(作業指示 A):
本文抜粋によると、11時台に関東で加計問題を扱うような生放送の情報番組は何と何か。
(作業指示 B):
本文抜粋で、鈴木哲夫が会見の11時開始を「計算の上」だと見た理由を、一～三文で説明せよ。
(作業指示 C):
加計学園の会見をめぐる記事を、最後の文のあとから書き継げ。

(本文抜粋):
━━━━━━━━━━━━━━━━

加計・日大・至学館のなかでいちばん酷いのは?という問いに、坂上・土田・橋本マナミは…

 この田中の推測はきっと正しいだろう。事実、この夜、日本代表は世間の大方の予想に反して強豪・コロンビアに歴史的勝利。翌日のテレビはW杯の話題でもちきりとなり、加計理事長の会見を取り上げるワイドショーは皆無だった。

 また、政治ジャーナリストの鈴木哲夫は、11時という会見開始時間についても“計算の上”だっただろうと指摘。というのも11時台は、キー局のある関東では加計問題を扱うような生放送の情報番組は『ワイド!スクランブル』(テレビ朝日)と『ひるおび!』(TBS)のみ。しかも、その時間帯はローカル局では独自の生番組を放送していることが多く、午前中はネットしない地方局も数多い。こうした点を踏まえて、鈴木は「相当、政治的な打ち合せをやって望んでいるなという印象」と語った。

 だが、この『バイキング』の放送でもっとも興味深かったのは、このあとだ。番組では、日大と至学館大学、そして加計学園の対応を列挙したパネルを出し、トップが何回会見をおこなったのか、会見の告知はいつだったのかを比較したのだ。

 さらに、番組は「問題を起こした当事者の不明瞭なコメント」も比較。

日大の内田正人前監督「信じてもらえないかもしれないが指示していません」至学館の栄和人前監督「コミュニケーション不足」
加計学園の渡邉事務局長「その場の雰囲気で思いついたことを話した」

このように三者の「言い訳」を並べたのだ。

 多くのワイドショーが日大や至学館批判に血道をあげる一方、総理大臣による行政の私物化という重大問題でふざけた対応を連発している加計学園のことはスルーしてきた。『バイキング』もどうせ、叩きやすい日大や至学館を批判して加計のことはお茶を濁すのだろう。そう思いきや、坂上は「渡邉事務局長という人のは、ほんとに僕、びっくらこきましたけどね」と憤慨し、「どのコメントがいちばん酷いか」をレギュラーメンバーに尋ねはじめた。しかも、レギュラー陣は一様にこう評したのだ。

「やっぱり『その場の雰囲気で思いついたことを話した』は、相当酷い!」(橋本マナミ)
「しかも半笑いで喋ってましたからね。考えられない」(土田)

 つまり、「史上最悪の対応」とまで言われている日大アメフト部問題よりも、加計学園の対応のほうが「酷い」という結論に達したのだ。

加計ゲス会見をまともに批判したのは、『バイキング』『報ステ』『NEWS23』くらい

 いや、言い訳が酷いだけではない。だいたい、この渡邉事務局長の「言い訳」は誰がどう見ても嘘なのである。どうしてこんな嘘をついているのか、この点について東国原は「愛媛県の公文書は正しかったので、つまり総理と理事長の懇談等々があったので、これはヤバイぞと。公文書を訂正・否定することはできないが、さあどうしようかな。じゃあ現場が嘘ついたことにしようよ、みたいな発想ですよ、これは」と推察したが、これしか考えられないだろう。

━━━━━━━━━━━━━━━━

(提供記録):
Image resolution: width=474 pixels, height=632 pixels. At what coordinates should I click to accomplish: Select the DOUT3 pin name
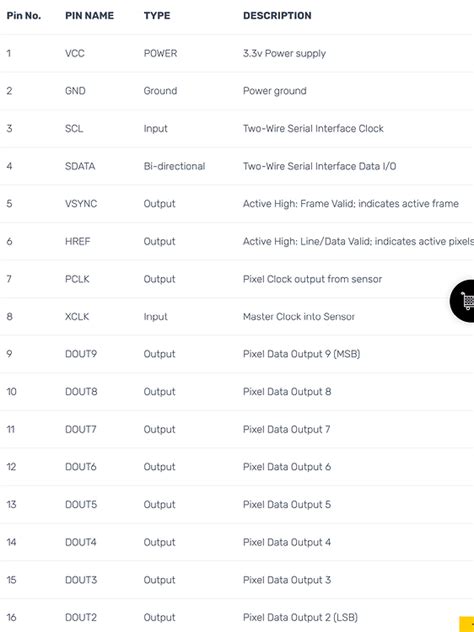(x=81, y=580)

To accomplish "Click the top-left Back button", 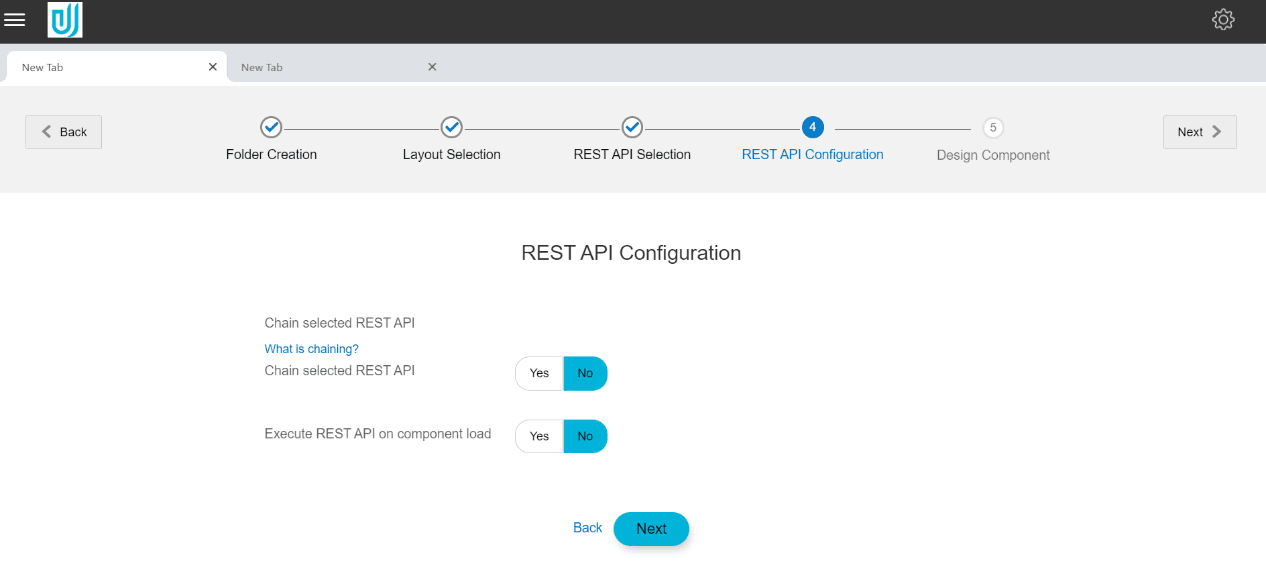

━━━━━━━━━━━━━━━━

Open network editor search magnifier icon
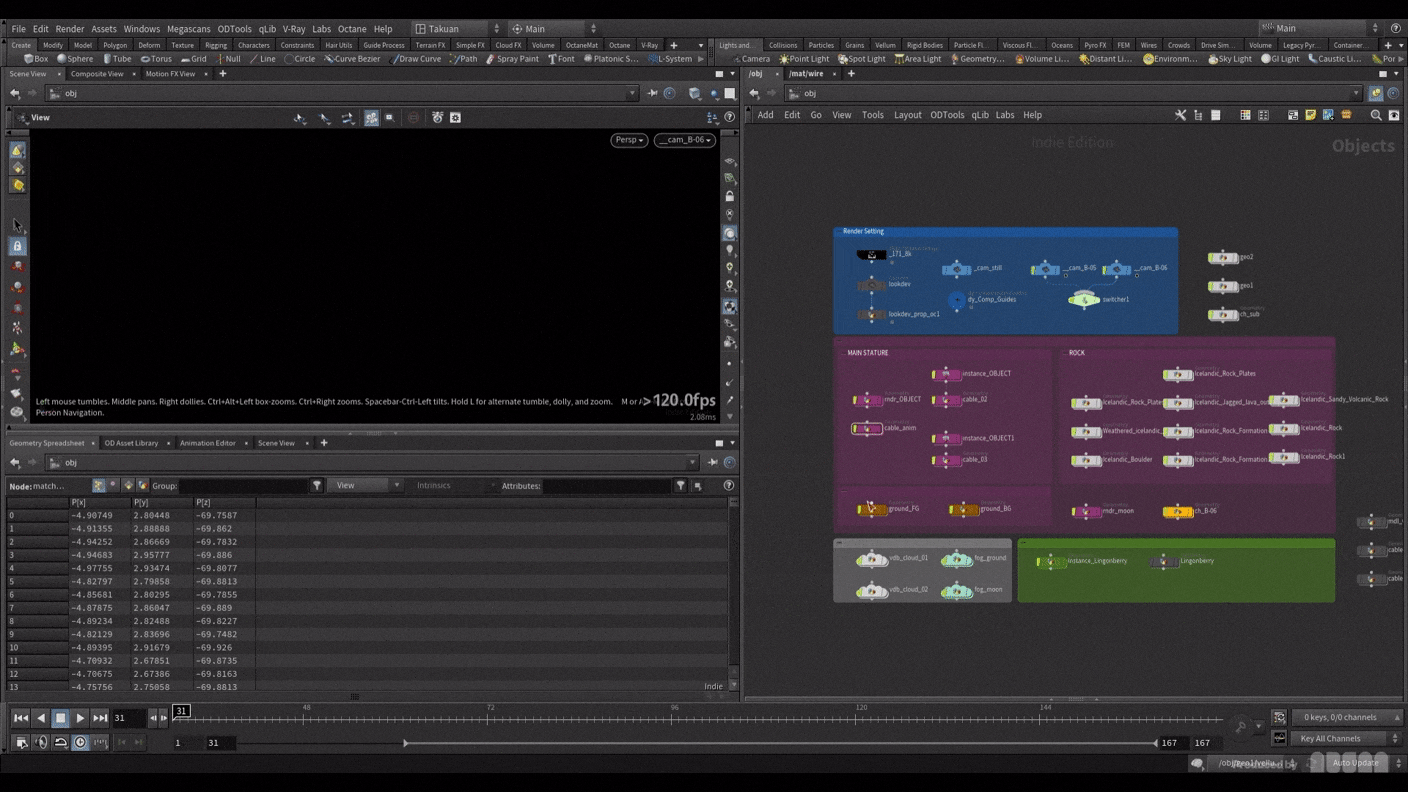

━━━━━━━━━━━━━━━━

(記述回答 A):
『ワイド!スクランブル』(テレビ朝日)と『ひるおび!』(TBS)の二つだけである。

(記述回答 B):
11時台は、関東で加計問題を扱うような生放送の情報番組が『ワイド!スクランブル』と『ひるおび!』しかない。ローカル局は同じ時間帯に独自の生番組を流していることが多く、午前中はネットしない地方局も多い。こうした点から鈴木は、相当、政治的な打ち合わせをして臨んでいるという印象を語った。

(記述回答 C):
 ……と、このように、加計理事長の会見について真っ当に取り上げた『バイキング』。まともなニュース番組・ワイドショーなら、当然のことだ。これだけの道理が通らない嘘をつき、震災を利用し、挙げ句、加計理事長は給与を1年間、月10%分を自主返納するという痛くも痒くもない処分で幕引きしようというのだから、普通ならばどのワイドショーも、日大のときのように一斉に加計理事長を批判したはずなのだ。

 加計理事長の会見が終わっても、日大や至学館問題で会見映像を繰り返し流したり細かい続報をしつこく報じているように、加計問題だっていくらでも取り上げようはある。現に、25日の国会で安倍首相は、加計会見について「コメントする立場にない」などと逃げた上、加計理事長の発言と安倍首相や柳瀬唯夫首相秘書官の説明との矛盾点について「記者会見は独特の雰囲気があり、不慣れな人にとっては一問一答で畳みかけられると、ときには質問の趣旨を取り違えて答えてしまったこともあり得るんだろうと思っている」などと述べ、加計理事長を“擁護”した。この発言の食い違いや、安倍首相がなぜ嘘の道具にされたというのに怒らないのかなど、話題は尽きないのだ。

 なのに、そうした観点で加計問題を取り上げているのは、『報道ステーション』(テレビ朝日)や『NEWS23』(TBS)くらい。ようするに、『バイキング』以外のワイドショーや『報ステ』『23』以外のニュース番組が異常すぎるのだ。

 加計理事長は会見で、国会招致について「お待ちしています」と余裕の表情で答えた。安倍首相が国会招致を絶対に認めないことを知っているからこそ、しれっとこんな物言いができるのだ。もはや世論が高まらなければ加計理事長の証人喚問は実現しない状況だが、ほとんどのテレビはこうして忖度することで、安倍首相と加計理事長をアシストしているのである。